##### Input material #####

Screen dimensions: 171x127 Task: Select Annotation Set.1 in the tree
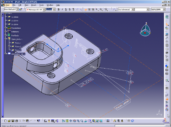[18, 54]
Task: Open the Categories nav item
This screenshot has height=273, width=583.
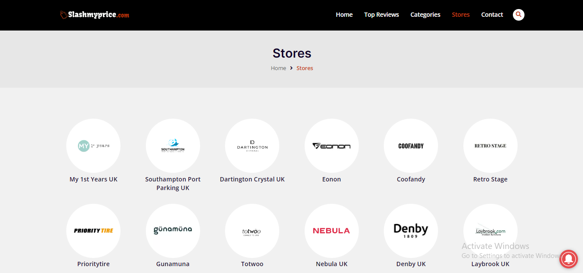Action: (425, 15)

#####

Exercise prompt:
Make an exact copy of the whole listing, but don't bring over any pictures.

Problem solution:
Screen dimensions: 171x127 Task: Select Annotation Set.1 in the tree
[18, 54]
Task: Open the Categories nav item
This screenshot has height=273, width=583.
Action: (425, 15)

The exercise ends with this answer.